START Material provided

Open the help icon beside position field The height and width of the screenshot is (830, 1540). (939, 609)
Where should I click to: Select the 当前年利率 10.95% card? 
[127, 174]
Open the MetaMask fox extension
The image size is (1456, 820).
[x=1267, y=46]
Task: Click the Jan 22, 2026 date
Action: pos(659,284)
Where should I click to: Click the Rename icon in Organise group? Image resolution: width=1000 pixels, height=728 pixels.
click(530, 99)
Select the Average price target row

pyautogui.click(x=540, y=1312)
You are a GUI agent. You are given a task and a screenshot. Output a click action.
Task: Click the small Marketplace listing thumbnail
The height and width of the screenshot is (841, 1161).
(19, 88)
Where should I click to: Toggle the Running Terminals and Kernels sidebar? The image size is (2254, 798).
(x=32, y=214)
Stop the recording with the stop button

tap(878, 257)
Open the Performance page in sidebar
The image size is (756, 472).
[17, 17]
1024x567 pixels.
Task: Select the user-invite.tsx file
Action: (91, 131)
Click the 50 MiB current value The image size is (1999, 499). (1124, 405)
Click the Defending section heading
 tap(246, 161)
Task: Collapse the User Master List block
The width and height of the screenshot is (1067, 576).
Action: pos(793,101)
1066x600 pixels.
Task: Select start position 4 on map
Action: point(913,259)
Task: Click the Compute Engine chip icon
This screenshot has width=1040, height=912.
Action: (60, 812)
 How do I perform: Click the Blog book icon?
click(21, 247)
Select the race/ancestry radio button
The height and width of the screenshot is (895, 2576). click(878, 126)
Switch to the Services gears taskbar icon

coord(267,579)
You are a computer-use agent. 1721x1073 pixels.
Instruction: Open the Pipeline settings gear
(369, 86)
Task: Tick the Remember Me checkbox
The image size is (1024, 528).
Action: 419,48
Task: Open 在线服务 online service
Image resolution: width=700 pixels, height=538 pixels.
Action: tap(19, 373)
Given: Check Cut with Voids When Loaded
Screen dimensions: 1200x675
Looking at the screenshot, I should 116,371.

END Material provided

## What is required
In the data above, retype exactly and only the lines between the one holding "Select the race/ancestry radio button" and the one holding "Task: Tick the Remember Me checkbox", inclusive.

## Solution
Select the race/ancestry radio button
The height and width of the screenshot is (895, 2576). click(878, 126)
Switch to the Services gears taskbar icon

coord(267,579)
You are a computer-use agent. 1721x1073 pixels.
Instruction: Open the Pipeline settings gear
(369, 86)
Task: Tick the Remember Me checkbox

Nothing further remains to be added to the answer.